-- Opening Marker --
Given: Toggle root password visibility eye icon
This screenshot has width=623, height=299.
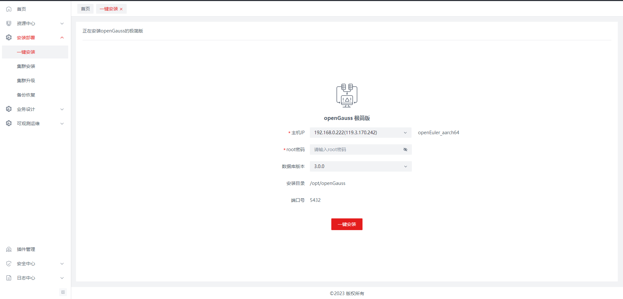Looking at the screenshot, I should [x=405, y=150].
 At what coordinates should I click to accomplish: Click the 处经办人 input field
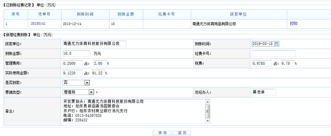point(264,92)
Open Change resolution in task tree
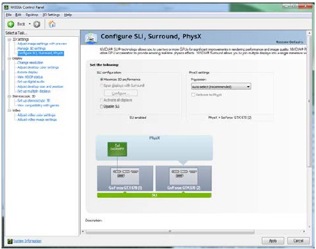Viewport: 316px width, 249px height. pos(30,63)

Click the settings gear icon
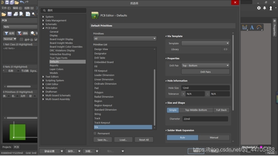pyautogui.click(x=259, y=8)
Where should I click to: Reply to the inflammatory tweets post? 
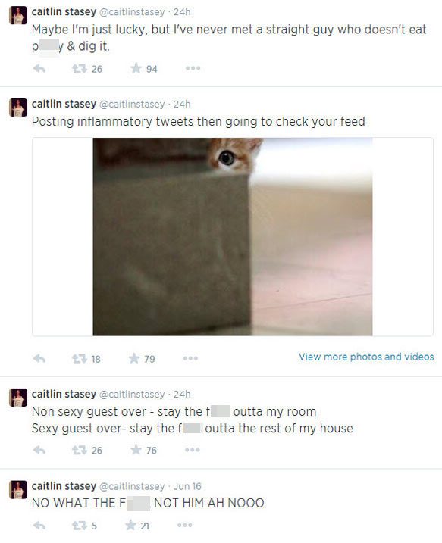[39, 358]
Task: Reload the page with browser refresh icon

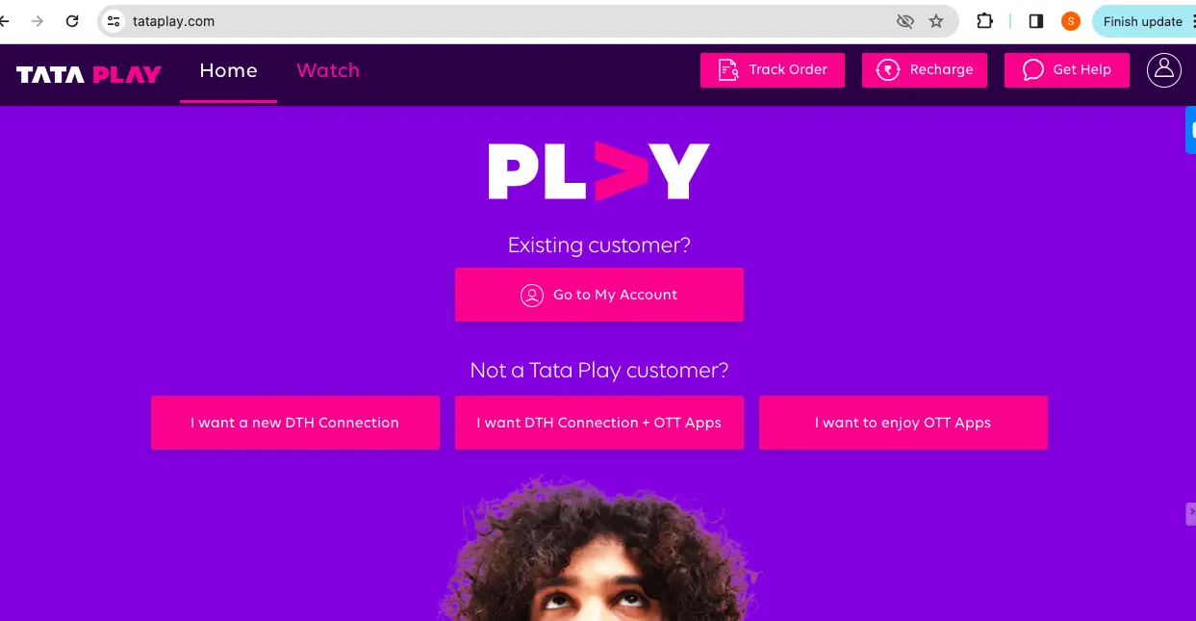Action: pyautogui.click(x=72, y=21)

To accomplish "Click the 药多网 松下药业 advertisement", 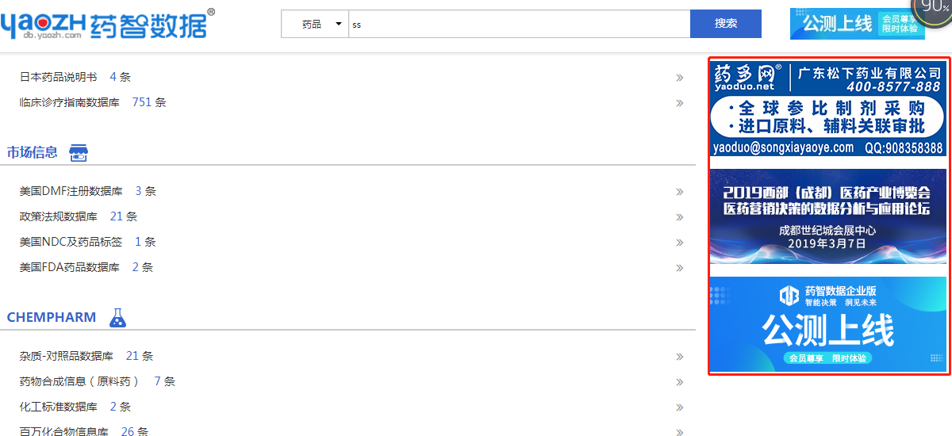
-- Closing Marker --
> **Task to complete**: All lines from the one containing "Task: Reload the" through the final line of the entries above are to be copied exactly; the pictures are not.

> **Exercise output**:
Task: Reload the page with browser refresh icon

Action: pyautogui.click(x=72, y=21)

To accomplish "Click the 药多网 松下药业 advertisement", 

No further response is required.